Como é possível coadunarem acriticamente afirmações como «o dólar norte-americano disparou mais de 10%, face ao kwanza, nos últimos seis meses» com «taxas de juro de 7%, descrita pelo Governo angolano como um dos mais altos retornos do mundo neste tipo de produto financeiro»? Eu faço-vos umas contas simples, já que não parecem muito dados a números. Vamos imaginar que sou um investidor estrangeiro, atraído por um artigo deste género e qualidade... Comprei em Novembro, com dólares, quando o câmbio estava a 100, títulos do tesouro, com juros de 7%. Passados seis meses, o dólar, segundo o câmbio oficial perdeu 10% e se continuar a fazê-lo ao mesmo ritmo, terá perdido 20% no fim do ano.
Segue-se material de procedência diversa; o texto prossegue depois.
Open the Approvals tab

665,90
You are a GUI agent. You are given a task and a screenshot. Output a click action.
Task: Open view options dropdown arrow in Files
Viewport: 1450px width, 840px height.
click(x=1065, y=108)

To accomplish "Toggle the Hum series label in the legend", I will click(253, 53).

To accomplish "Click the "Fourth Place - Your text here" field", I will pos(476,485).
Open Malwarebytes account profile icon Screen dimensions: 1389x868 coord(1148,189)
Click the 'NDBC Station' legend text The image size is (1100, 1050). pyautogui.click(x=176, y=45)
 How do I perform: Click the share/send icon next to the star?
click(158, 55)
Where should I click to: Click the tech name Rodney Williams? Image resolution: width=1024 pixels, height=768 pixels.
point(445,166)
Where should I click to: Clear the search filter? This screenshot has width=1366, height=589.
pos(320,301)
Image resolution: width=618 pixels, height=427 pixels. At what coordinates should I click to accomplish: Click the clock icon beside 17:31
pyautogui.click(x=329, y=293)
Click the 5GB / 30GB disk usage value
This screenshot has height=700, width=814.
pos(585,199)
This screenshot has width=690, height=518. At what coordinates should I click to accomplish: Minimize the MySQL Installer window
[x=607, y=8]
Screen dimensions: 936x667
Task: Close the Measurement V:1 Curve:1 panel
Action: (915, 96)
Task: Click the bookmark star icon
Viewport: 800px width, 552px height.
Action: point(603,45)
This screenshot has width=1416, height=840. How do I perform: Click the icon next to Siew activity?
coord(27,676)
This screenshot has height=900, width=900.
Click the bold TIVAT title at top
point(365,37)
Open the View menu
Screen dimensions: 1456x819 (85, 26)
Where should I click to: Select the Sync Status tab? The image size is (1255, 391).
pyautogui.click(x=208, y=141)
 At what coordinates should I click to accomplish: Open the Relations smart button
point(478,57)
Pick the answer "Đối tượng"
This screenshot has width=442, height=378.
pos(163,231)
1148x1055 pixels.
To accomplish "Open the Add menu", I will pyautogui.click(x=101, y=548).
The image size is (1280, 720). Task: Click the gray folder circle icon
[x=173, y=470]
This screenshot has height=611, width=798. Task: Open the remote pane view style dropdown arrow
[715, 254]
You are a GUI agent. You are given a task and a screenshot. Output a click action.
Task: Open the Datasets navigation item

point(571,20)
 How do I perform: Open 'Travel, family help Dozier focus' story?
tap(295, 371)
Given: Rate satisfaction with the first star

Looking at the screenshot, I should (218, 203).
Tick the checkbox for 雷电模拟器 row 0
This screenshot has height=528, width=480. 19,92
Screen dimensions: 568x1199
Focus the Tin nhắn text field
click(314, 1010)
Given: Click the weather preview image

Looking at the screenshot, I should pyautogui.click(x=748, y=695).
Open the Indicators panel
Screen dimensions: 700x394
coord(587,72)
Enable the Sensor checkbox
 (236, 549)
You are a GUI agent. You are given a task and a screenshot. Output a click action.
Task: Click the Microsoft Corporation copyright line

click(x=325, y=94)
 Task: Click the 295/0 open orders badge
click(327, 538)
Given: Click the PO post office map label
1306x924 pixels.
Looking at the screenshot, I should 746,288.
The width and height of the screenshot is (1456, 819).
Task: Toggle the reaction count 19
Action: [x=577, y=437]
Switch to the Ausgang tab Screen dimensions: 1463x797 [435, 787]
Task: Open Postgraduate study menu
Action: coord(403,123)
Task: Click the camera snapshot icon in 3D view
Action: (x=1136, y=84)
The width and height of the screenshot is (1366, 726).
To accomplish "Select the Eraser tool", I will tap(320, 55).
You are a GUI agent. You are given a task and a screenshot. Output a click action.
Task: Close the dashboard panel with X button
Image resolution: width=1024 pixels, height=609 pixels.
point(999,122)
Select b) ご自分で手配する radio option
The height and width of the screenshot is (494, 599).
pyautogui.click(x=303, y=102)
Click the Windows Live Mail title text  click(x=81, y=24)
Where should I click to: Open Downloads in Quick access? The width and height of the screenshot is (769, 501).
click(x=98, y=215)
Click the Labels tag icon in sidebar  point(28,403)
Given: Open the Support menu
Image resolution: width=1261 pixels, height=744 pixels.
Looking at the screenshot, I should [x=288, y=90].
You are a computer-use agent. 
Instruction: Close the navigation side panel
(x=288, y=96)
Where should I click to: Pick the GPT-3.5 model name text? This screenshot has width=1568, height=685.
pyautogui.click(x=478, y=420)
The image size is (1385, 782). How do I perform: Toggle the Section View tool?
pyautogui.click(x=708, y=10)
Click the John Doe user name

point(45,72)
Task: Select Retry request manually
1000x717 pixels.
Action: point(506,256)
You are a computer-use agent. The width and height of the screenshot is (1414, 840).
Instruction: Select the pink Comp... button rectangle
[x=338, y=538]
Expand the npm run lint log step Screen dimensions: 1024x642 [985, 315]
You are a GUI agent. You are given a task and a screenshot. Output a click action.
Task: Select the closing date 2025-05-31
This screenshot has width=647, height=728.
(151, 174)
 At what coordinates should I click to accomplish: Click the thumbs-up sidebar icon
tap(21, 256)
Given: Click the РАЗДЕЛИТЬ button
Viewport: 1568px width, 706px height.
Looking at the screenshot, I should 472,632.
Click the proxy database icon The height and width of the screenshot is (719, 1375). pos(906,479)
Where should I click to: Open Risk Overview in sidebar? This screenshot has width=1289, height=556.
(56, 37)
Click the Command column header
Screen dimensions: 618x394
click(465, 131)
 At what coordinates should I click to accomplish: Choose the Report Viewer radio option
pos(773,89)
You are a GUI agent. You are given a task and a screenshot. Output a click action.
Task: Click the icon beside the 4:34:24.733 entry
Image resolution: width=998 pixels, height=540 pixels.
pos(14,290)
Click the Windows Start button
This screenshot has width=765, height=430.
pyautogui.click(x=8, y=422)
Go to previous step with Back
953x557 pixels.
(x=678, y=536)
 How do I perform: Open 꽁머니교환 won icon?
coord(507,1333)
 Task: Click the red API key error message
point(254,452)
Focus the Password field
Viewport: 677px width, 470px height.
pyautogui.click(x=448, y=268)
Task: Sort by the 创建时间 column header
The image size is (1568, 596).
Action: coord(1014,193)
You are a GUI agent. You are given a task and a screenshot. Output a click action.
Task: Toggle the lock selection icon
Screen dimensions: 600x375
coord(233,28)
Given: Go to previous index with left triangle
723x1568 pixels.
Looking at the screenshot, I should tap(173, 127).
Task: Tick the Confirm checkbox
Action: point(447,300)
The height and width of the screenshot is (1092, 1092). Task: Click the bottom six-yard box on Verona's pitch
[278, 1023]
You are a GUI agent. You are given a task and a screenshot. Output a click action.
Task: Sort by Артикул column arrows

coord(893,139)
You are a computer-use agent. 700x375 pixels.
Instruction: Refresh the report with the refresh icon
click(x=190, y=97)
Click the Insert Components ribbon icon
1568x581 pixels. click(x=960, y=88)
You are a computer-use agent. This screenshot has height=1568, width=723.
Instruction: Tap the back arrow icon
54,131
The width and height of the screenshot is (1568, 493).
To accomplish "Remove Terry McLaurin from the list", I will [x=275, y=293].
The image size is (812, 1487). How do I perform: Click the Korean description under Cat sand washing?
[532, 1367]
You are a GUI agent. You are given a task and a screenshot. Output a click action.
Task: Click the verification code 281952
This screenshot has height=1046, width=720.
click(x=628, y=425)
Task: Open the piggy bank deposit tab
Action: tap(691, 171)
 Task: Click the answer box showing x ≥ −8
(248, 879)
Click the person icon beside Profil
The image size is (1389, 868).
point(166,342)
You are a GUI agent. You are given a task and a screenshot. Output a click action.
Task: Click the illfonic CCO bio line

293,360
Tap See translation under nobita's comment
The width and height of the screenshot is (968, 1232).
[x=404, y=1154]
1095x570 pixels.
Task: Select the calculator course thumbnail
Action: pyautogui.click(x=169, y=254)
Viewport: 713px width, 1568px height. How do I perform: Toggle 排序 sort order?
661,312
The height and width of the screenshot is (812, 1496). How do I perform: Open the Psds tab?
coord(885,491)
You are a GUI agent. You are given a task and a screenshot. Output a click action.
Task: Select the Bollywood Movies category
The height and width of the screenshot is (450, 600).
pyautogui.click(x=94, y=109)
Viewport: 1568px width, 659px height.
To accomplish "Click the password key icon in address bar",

Vou receber 107% do investimento em kwanzas, mas entretanto, quando os voltar a converter em dólares, perceberei que de facto tive um taxa de juro muito maior, de 14,6% (pena é ser negativa). Bem sei que o mundo está em crise, mas chamar a isso um dos mais altos retornos do mundo... Claro que, nestas contas, nos cingimos à informação oficial, pois se fôssemos a entrar em consideração com o verdadeiro «valor» do kwanza, o coitado do investidor ficaria ainda mais desmoralizado.
Não falta também ao artigo, para apimentar a questão, a já recorrente mas sempre curiosa fixação na criação, de todas as peças, de um misterioso ponto de inflexão, que teria ocorrido algures em Janeiro («as coisas bateram no fundo mas agora estão a recuperar»). O verdadeiro problema é que o regime está cada vez mais empenhado num beco sem saída, sendo impossível fazer marcha atrás, sem que caia toda a farsa em que assentou as premissas para fazer face à crise monetária, devendo temer-se, pela leitura desapaixonada dos sinais de angústia difundidos, um colapso iminente.
Aos «jornalistas» responsáveis pela peça:
Vão passar atestados de estupidez a quem vos fez o nariz!